Calgary Flames winger Ryan Lomberg has been automatically suspended for one game for instigating a fight in the final five minutes of regulation. Flames head coach Bill Peters has also been fined $10,000.
Lomberg was hit with an instigator penalty by referees Dan O’Halloran and Pierre Lambert in the final minute of Thursday night’s game against the Minnesota Wild. The Flames winger left the bench and went after Minnesota’s Matt Dumba.
The NHL defines an instigator as “a player who by his actions or demeanor demonstrates any/some of the following criteria: distance traveled; gloves off first; first punch thrown; menacing attitude or posture; verbal instigation or threats; conduct in retaliation to a prior game (or season) incident; obvious retribution for a previous incident in the game or season.”
Lomberg’s attack appeared to be in response to a clean, hard hit delivered by Dumba moments earlier that sent Calgary’s Mikael Backlund to the locker room for evaluation. Lomberg left the bench and headed straight for Dumba, dropping his gloves and throwing punches. No penalties were assessed to Dumba for the hit or for the altercation.
“Dumba’s hit, the guy was facing him, had his head down a little bit,” said Wild coach Bruce Boudreau. “Good hockey hit to me. The other part, guy comes flying off the bench. I don’t know if he was sent out or not because he’s certainly not playing the last minute and a half of the game no matter what the score is, so we’ll have to let the NHL make a decision.”
While instigating typically results in an minor penalty, a five-minute major for fighting, and a ten-minute misconduct, the penalties are more severe when the incident takes place in overtime or in the final five minutes of regulation.
From Rule 46.12:
A player who is deemed to be the instigator of an altercation in the final five (5) minutes of regulation time or at any time in overtime shall be assessed an instigator minor penalty, a major penalty for fighting, and a game misconduct penalty, subject to the conditions outlined in 46.22.
A player who is deemed to be the instigator of an altercation in the final five (5) minutes of regulation time or at anytime in overtime, shall be suspended for one game, pending a review of the incident.
When the one-game suspension is imposed, the Coach shall be fined $10,000 – a fine that will double for each subsequent incident.
The suspension shall be served unless, upon review of the incident, the Director of Hockey Operations, at his discretion, deems the incident is not related to the score, previous incidents in the game or prior games, retaliatory in nature, “message sending”, etc. The length of suspension will double for each subsequent offense. This suspension shall be served in addition to any other automatic suspensions a player may incur for an accumulation of three or more instigator penalties. No team appeals will be permitted either verbally or in writing regarding the assessment of this automatic suspension as all incidents are reviewed by the Director of Hockey Operations as outlined above.

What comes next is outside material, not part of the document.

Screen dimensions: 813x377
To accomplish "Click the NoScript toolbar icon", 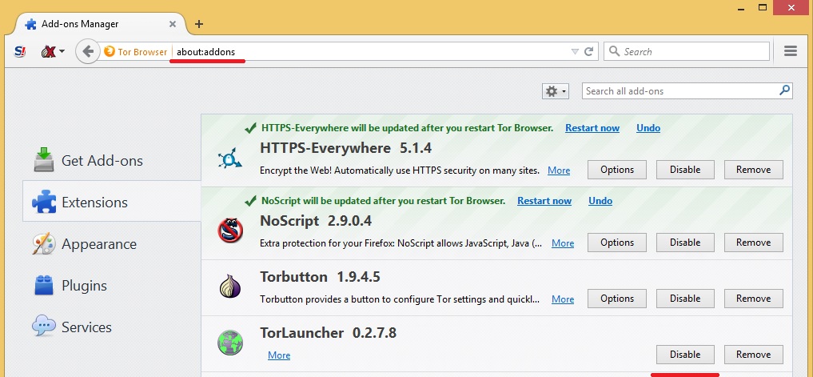I will coord(20,51).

While Lomberg waits to hear the league’s ruling, Player Safety has already cleared Dumba of any wrongdoing. The Athletic’s Michael Russo reports that the league deemed it a clean hit, noting that Backlund’s head was not the main point of contact though there was incidental head contact, and that Dumba’s skates did not leave the ice until after contact and his elbows remained tucked in.

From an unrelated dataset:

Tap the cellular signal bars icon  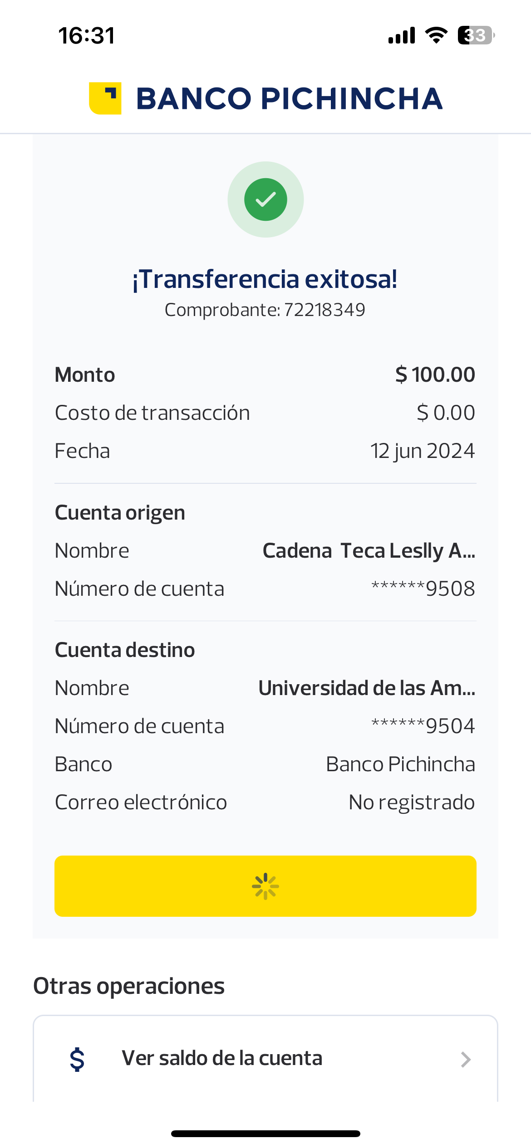coord(402,35)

Possible Suspension for Legal Line Change to Join Altercation
Lomberg will also have a hearing today with the NHL’s Department of Player Safety for making a legal line change for the purposes of starting an altercation. League penalties are much more severe for leaving the bench illegally to begin or join an altercation – an automatic 10 game suspension – but the NHL will also review situations where the player entered the playing surface legally, as was the case with Lomberg.

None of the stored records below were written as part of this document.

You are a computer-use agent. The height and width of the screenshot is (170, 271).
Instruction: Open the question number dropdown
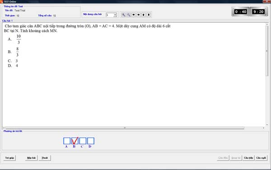click(x=115, y=15)
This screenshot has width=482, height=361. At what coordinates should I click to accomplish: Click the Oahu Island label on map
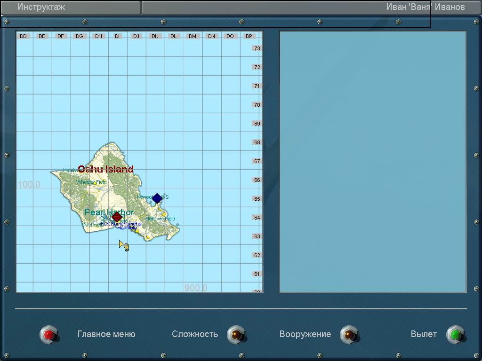tap(105, 169)
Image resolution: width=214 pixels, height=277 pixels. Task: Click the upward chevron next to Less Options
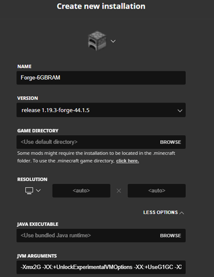click(x=181, y=213)
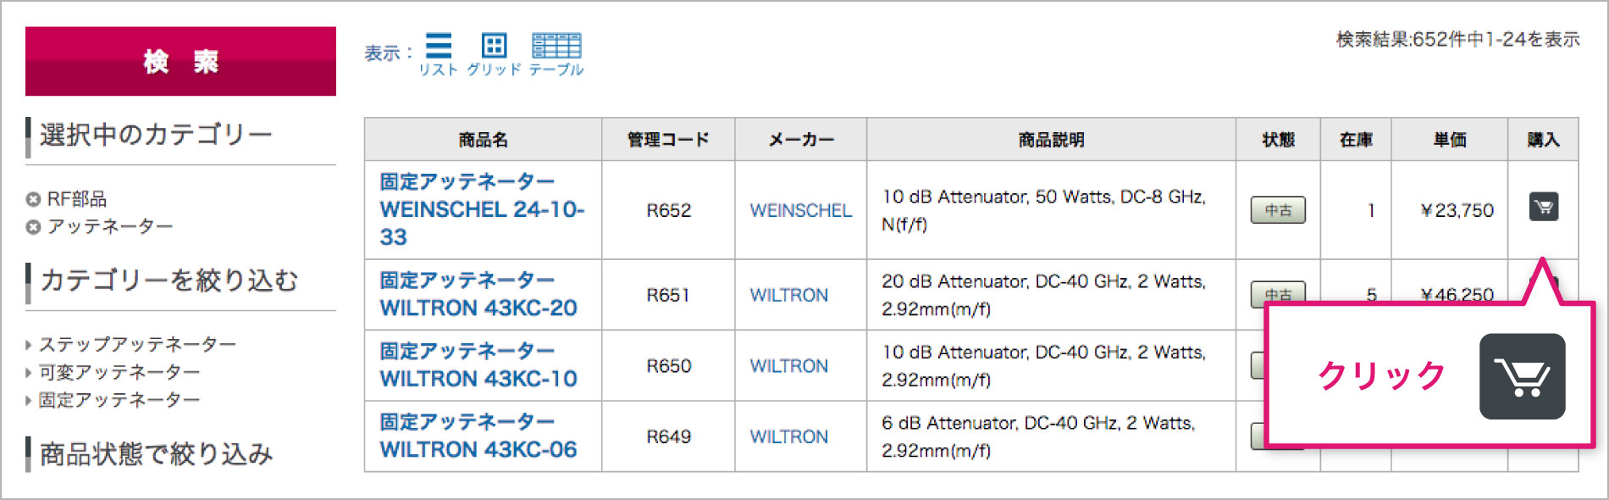Expand ステップアッテネーター subcategory
Image resolution: width=1609 pixels, height=500 pixels.
(137, 344)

70.2 Legal Line Change – A player who has entered the game while play is in progress from his own players’ bench or legally from the penalty bench (penalty time has expired) who starts an altercation may be subject to discipline in accordance with Rule 28 – Supplementary Discipline.
Rule 28, referenced above, grants permission to the Commissioner to investigate the incident and levy additional fines or suspensions as a result.
In 2014, San Jose Sharks forward John Scott was suspended two games for a similar incident where he left the bench legally to go after Anaheim’s Tim Jackman. Scott came on the ice and, rather than joining the play, made a beeline for Jackman.